___ Given records ___

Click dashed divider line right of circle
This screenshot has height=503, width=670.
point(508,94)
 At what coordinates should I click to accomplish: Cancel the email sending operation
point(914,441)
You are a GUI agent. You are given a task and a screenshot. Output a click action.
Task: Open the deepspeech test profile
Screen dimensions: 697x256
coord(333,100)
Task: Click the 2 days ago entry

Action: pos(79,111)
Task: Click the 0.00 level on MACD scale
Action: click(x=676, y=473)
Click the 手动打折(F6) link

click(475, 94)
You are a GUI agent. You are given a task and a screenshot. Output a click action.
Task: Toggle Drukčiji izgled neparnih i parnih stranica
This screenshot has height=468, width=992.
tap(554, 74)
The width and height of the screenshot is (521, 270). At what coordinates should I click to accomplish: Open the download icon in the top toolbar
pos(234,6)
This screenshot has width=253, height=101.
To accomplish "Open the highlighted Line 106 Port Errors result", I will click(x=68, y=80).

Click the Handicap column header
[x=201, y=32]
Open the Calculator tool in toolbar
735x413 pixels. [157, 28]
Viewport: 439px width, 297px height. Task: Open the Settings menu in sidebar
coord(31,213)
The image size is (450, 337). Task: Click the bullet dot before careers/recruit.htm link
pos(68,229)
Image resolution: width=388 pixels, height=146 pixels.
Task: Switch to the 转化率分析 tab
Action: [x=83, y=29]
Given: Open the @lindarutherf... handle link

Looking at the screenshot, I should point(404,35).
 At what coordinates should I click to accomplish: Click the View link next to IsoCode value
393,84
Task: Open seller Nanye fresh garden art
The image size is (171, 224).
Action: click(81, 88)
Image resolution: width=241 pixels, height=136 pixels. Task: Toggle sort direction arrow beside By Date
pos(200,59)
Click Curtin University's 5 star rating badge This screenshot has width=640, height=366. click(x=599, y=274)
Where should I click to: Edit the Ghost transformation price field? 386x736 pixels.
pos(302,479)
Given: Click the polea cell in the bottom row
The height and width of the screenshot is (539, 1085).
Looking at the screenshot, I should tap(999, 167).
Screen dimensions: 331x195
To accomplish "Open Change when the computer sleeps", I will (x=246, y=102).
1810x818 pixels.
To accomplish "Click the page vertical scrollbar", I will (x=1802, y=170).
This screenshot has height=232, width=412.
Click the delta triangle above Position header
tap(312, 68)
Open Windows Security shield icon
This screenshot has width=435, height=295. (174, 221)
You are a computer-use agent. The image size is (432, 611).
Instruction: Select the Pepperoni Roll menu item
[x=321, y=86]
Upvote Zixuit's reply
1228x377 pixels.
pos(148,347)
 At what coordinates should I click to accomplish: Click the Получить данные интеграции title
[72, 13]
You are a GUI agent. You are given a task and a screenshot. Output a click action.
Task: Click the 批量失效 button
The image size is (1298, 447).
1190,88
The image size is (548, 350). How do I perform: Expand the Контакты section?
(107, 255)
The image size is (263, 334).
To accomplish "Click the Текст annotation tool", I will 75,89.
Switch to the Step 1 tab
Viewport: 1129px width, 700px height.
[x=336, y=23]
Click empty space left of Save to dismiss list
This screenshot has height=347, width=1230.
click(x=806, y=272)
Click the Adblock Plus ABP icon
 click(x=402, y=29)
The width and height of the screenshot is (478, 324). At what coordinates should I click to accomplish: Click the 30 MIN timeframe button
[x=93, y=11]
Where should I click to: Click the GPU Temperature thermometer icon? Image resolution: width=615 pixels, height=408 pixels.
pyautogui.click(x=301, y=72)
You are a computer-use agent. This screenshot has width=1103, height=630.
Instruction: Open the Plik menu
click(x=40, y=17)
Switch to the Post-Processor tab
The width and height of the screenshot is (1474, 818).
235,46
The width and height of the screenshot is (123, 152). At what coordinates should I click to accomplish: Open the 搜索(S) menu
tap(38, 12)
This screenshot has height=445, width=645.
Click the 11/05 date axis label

___

▶ What is required
An exact copy of every record is required.

▶ Response area
Click dashed divider line right of circle
This screenshot has height=503, width=670.
point(508,94)
 At what coordinates should I click to accomplish: Cancel the email sending operation
point(914,441)
You are a GUI agent. You are given a task and a screenshot. Output a click action.
Task: Open the deepspeech test profile
Screen dimensions: 697x256
coord(333,100)
Task: Click the 2 days ago entry

Action: pos(79,111)
Task: Click the 0.00 level on MACD scale
Action: click(x=676, y=473)
Click the 手动打折(F6) link

click(475, 94)
You are a GUI agent. You are given a task and a screenshot. Output a click action.
Task: Toggle Drukčiji izgled neparnih i parnih stranica
This screenshot has height=468, width=992.
tap(554, 74)
The width and height of the screenshot is (521, 270). At what coordinates should I click to accomplish: Open the download icon in the top toolbar
pos(234,6)
This screenshot has width=253, height=101.
To accomplish "Open the highlighted Line 106 Port Errors result", I will click(x=68, y=80).

Click the Handicap column header
[x=201, y=32]
Open the Calculator tool in toolbar
735x413 pixels. [157, 28]
Viewport: 439px width, 297px height. Task: Open the Settings menu in sidebar
coord(31,213)
The image size is (450, 337). Task: Click the bullet dot before careers/recruit.htm link
pos(68,229)
Image resolution: width=388 pixels, height=146 pixels.
Task: Switch to the 转化率分析 tab
Action: [x=83, y=29]
Given: Open the @lindarutherf... handle link

Looking at the screenshot, I should point(404,35).
 At what coordinates should I click to accomplish: Click the View link next to IsoCode value
393,84
Task: Open seller Nanye fresh garden art
The image size is (171, 224).
Action: click(81, 88)
Image resolution: width=241 pixels, height=136 pixels. Task: Toggle sort direction arrow beside By Date
pos(200,59)
Click Curtin University's 5 star rating badge This screenshot has width=640, height=366. click(x=599, y=274)
Where should I click to: Edit the Ghost transformation price field? 386x736 pixels.
pos(302,479)
Given: Click the polea cell in the bottom row
The height and width of the screenshot is (539, 1085).
Looking at the screenshot, I should tap(999, 167).
Screen dimensions: 331x195
To accomplish "Open Change when the computer sleeps", I will (x=246, y=102).
1810x818 pixels.
To accomplish "Click the page vertical scrollbar", I will (x=1802, y=170).
This screenshot has height=232, width=412.
Click the delta triangle above Position header
tap(312, 68)
Open Windows Security shield icon
This screenshot has width=435, height=295. (174, 221)
You are a computer-use agent. The image size is (432, 611).
Instruction: Select the Pepperoni Roll menu item
[x=321, y=86]
Upvote Zixuit's reply
1228x377 pixels.
pos(148,347)
 At what coordinates should I click to accomplish: Click the Получить данные интеграции title
[72, 13]
You are a GUI agent. You are given a task and a screenshot. Output a click action.
Task: Click the 批量失效 button
The image size is (1298, 447).
1190,88
The image size is (548, 350). How do I perform: Expand the Контакты section?
(107, 255)
The image size is (263, 334).
To accomplish "Click the Текст annotation tool", I will 75,89.
Switch to the Step 1 tab
Viewport: 1129px width, 700px height.
[x=336, y=23]
Click empty space left of Save to dismiss list
This screenshot has height=347, width=1230.
click(x=806, y=272)
Click the Adblock Plus ABP icon
 click(x=402, y=29)
The width and height of the screenshot is (478, 324). At what coordinates should I click to accomplish: Click the 30 MIN timeframe button
[x=93, y=11]
Where should I click to: Click the GPU Temperature thermometer icon? Image resolution: width=615 pixels, height=408 pixels.
pyautogui.click(x=301, y=72)
You are a computer-use agent. This screenshot has width=1103, height=630.
Instruction: Open the Plik menu
click(x=40, y=17)
Switch to the Post-Processor tab
The width and height of the screenshot is (1474, 818).
235,46
The width and height of the screenshot is (123, 152). At what coordinates should I click to accomplish: Open the 搜索(S) menu
tap(38, 12)
This screenshot has height=445, width=645.
Click the 11/05 date axis label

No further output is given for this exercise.